$$P(x)=\frac{N!}{x!(N-x)!}\pi^x(1-\pi)^{N-x} $$
For people who are not used to mathematical formulas, this might already look intimidating. However, all we need to know right now is that this formula gives us the probability of getting x heads $P{(x)}$ (i.e. the number of ways we get x heads divided by N tosses):
Note that $\pi$ in the above formula is not the one we might know from geometry but it is simply the Greek letter for p denoting a probability here.
In this case, it is the probability of either event, heads or tails, happening on each toss so it is 50% or 0.5.
We can fill this in for the example above:
$$P(55)=\frac{100!}{55!(100-55)!}0.5^{55}(1-0.5)^{100-55}$$
Translating this formula into `R` syntax we get the following:
`factorial(100)/(factorial(55)*factorial(100-55))*0.5^55*(1-0.5)^(100-55)` = `r round(factorial(100)/(factorial(55)*factorial(100-55))*0.5^55*(1-0.5)^(100-55),2)`
However, before we said that we do not need the probability of _exactly_ 55 heads but everything that is _at least 55_. In order to answer our question how often we get _at least_ 55 heads, we could repeat the above calculation with all values from 55 up until 100 and add up the probabilities that we get.

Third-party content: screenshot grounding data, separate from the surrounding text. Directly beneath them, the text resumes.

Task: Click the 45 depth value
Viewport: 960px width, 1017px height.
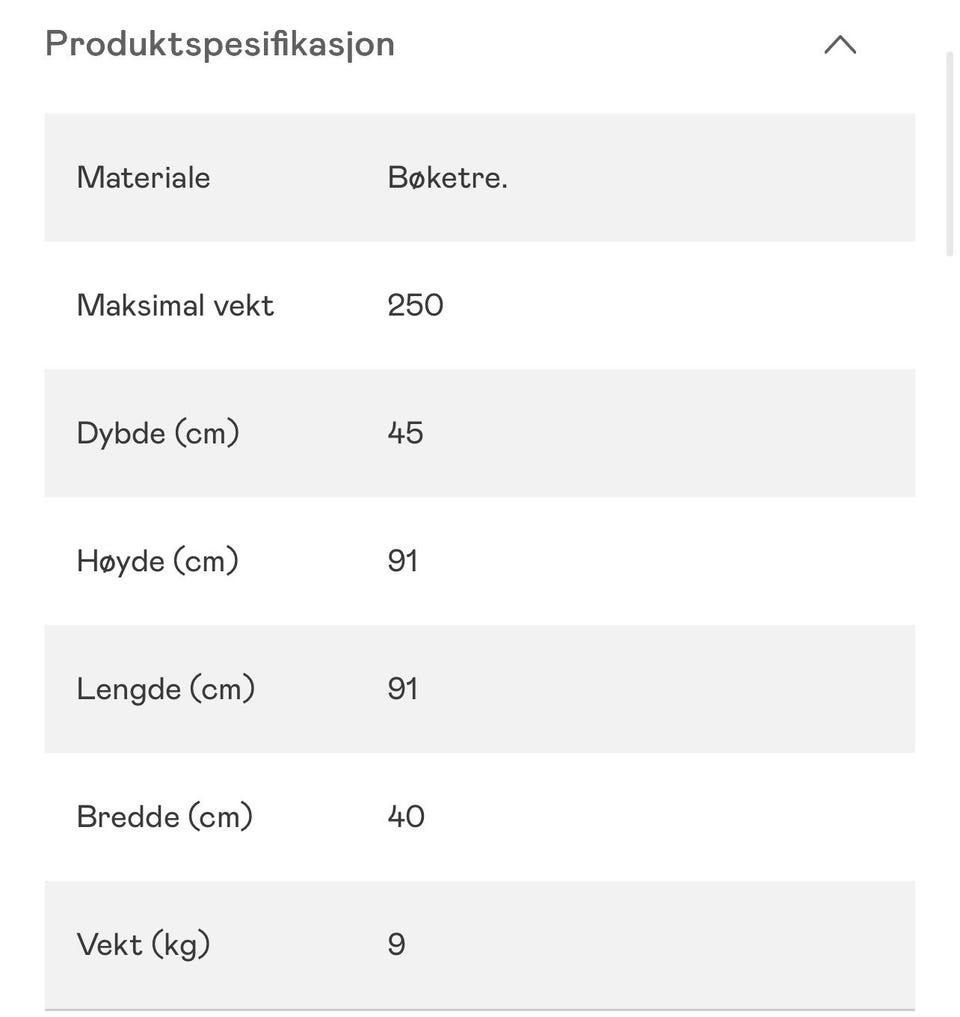Action: [x=406, y=433]
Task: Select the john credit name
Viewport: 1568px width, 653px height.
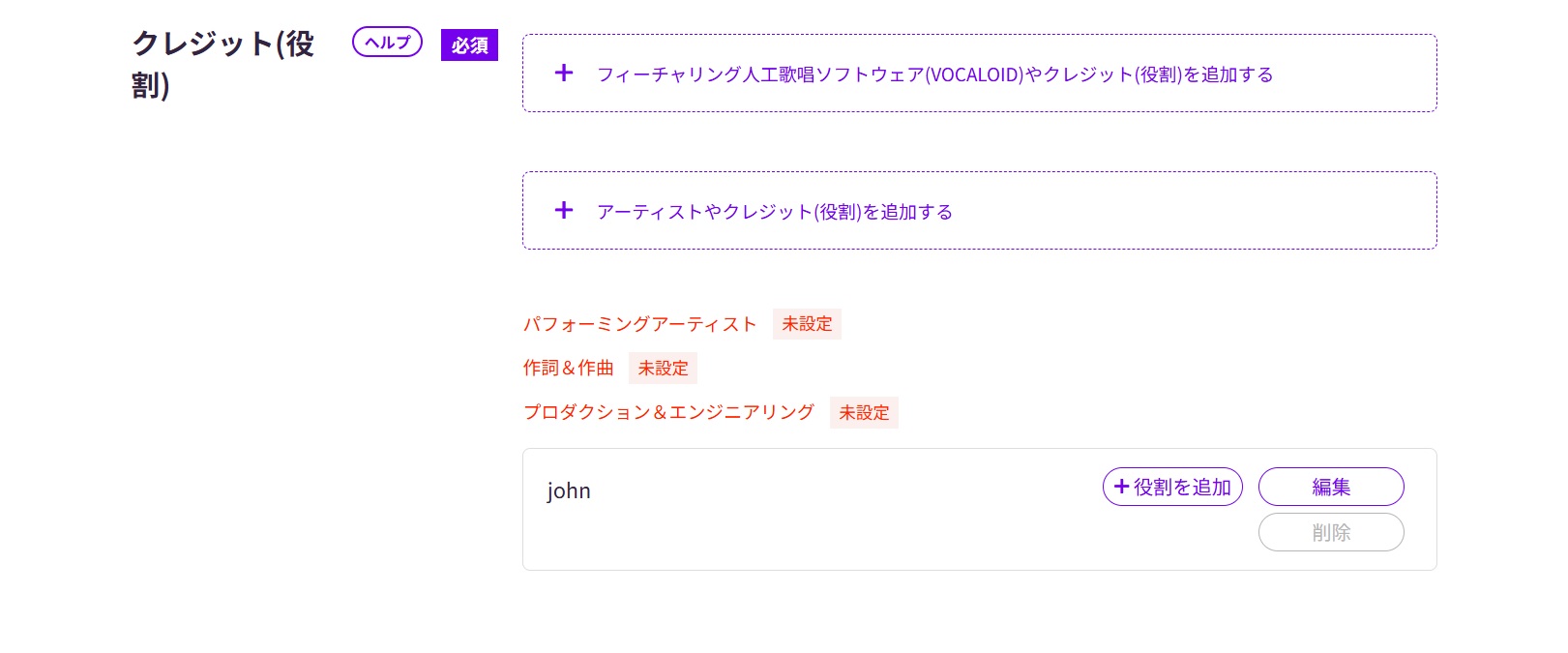Action: click(569, 491)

For example we could do this with a for-loop:
```{r p_binom_manual}
# first we write a function that calculates the probability for each number so we can call it in a loop
pbinom2 <- function(N, x, p){
factorial(N)/(factorial(x)*factorial(N-x))*p^x*(1-p)^(N-x)
}
tosses_55to100 <- c(55:100) # we define the amount of heads that we want to check for (all bigger than or equal to 55)
probs <- c() # we will make an empty collection that we will add the results for each number of heads to
for(i in tosses_55to100){
probs <- append(probs, pbinom2(100,i,.5))
}
print(probs[1:10])
```
Now we got all the probabilities for each of the amounts of heads that we are interested in.
By summing them up we get what we need - the probability of getting at least 55 heads in 100 tosses, `sum(probs)` = `r round(sum(probs), 2)` or `r round(sum(probs), 2)*100` percent.